◆ 問題
以下の行をすべて、一字一句変えずにもう一度書いてください。画像は答えに入れないでください。

◆ 行一覧
####################
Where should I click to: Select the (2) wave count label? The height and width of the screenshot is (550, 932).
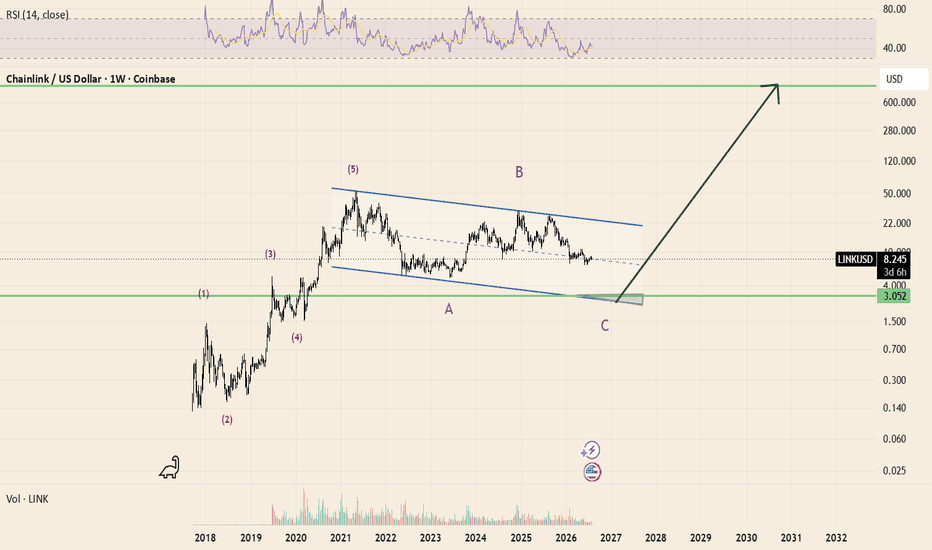[227, 420]
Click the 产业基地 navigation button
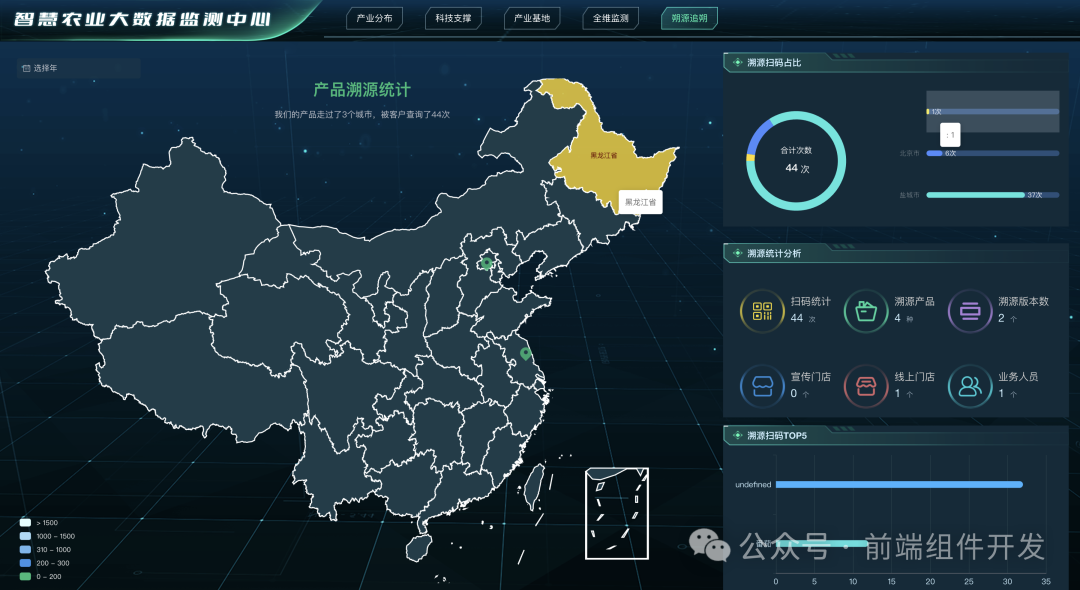This screenshot has width=1080, height=590. coord(531,17)
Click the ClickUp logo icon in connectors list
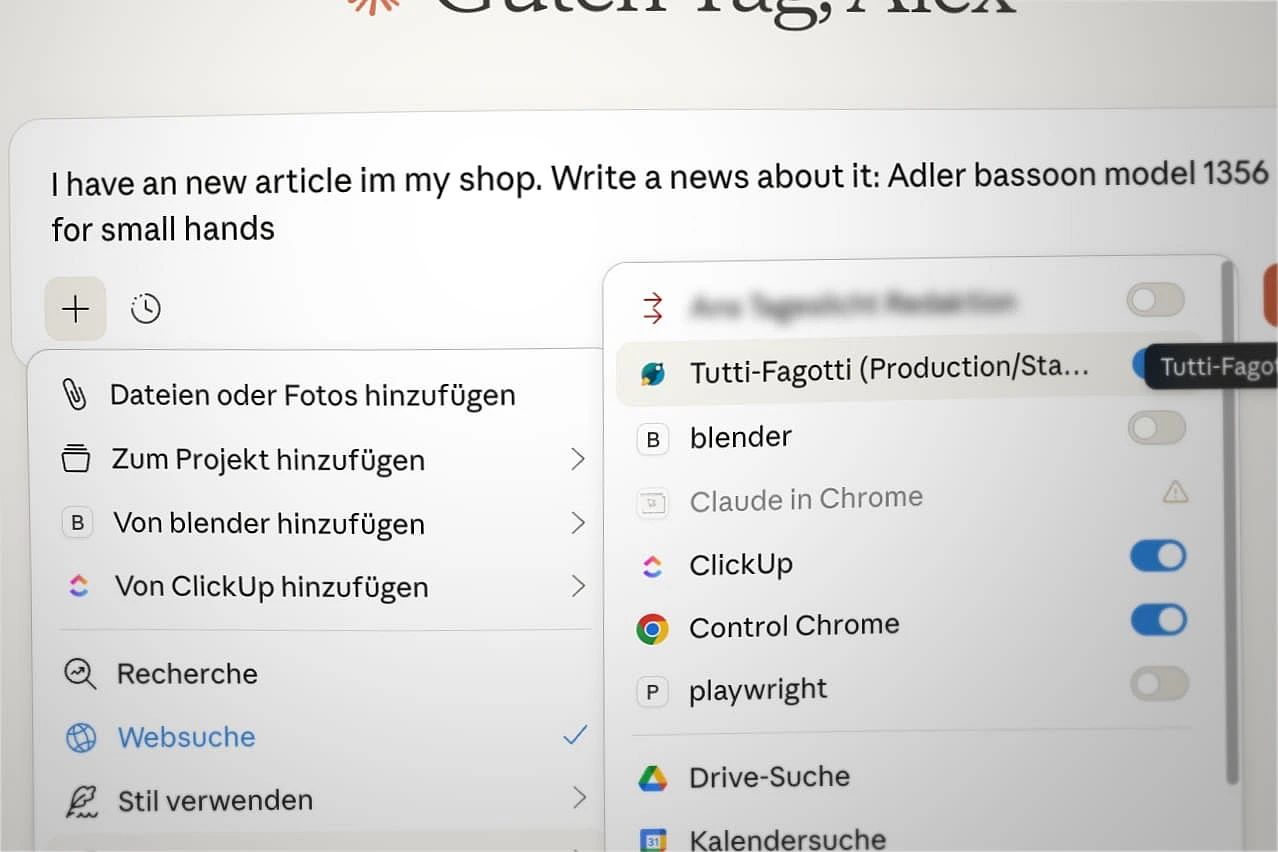Viewport: 1278px width, 852px height. pos(651,566)
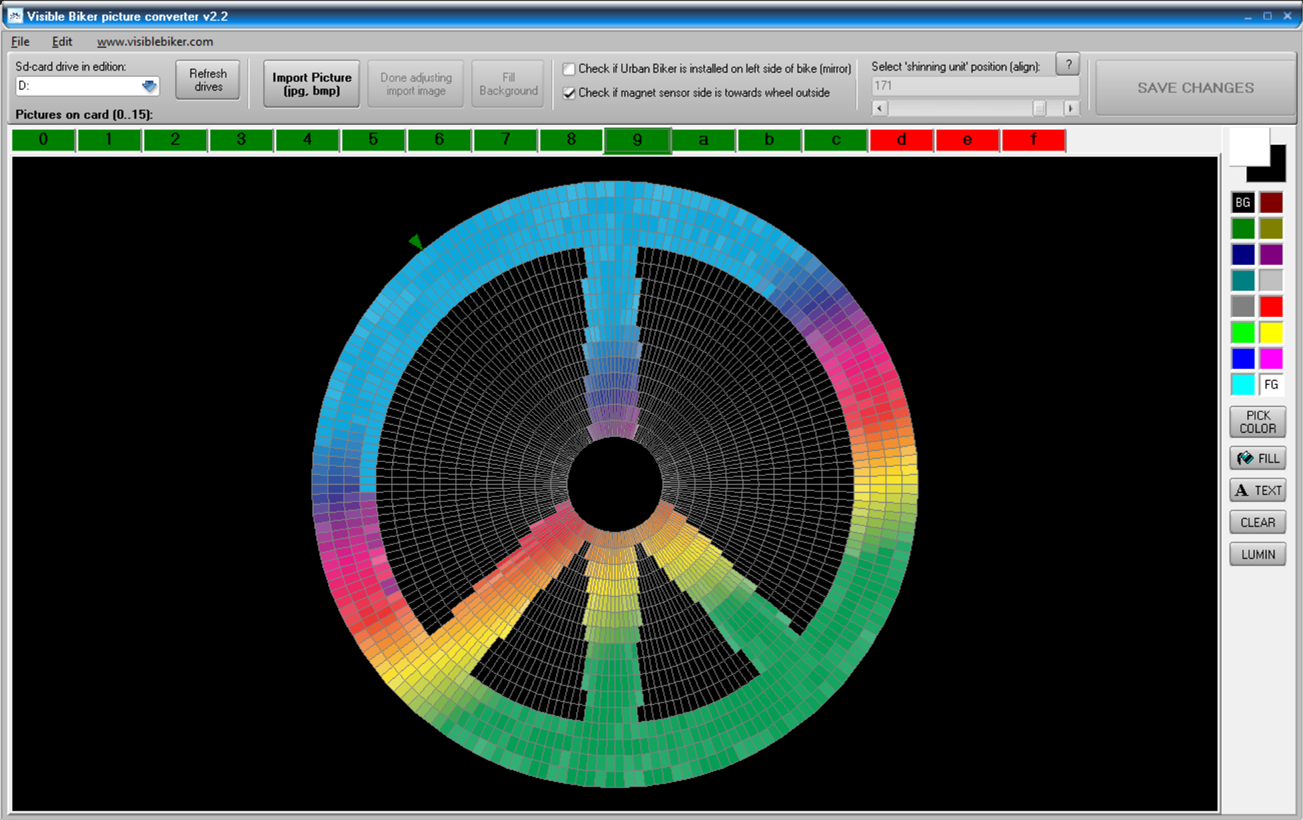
####################
◆ 解答
Where should I click to: Select the (2) wave count label? The height and width of the screenshot is (550, 932).
[227, 420]
Click the 产业基地 navigation button
This screenshot has width=1080, height=590. coord(531,17)
Click the ClickUp logo icon in connectors list
Viewport: 1278px width, 852px height. pos(651,566)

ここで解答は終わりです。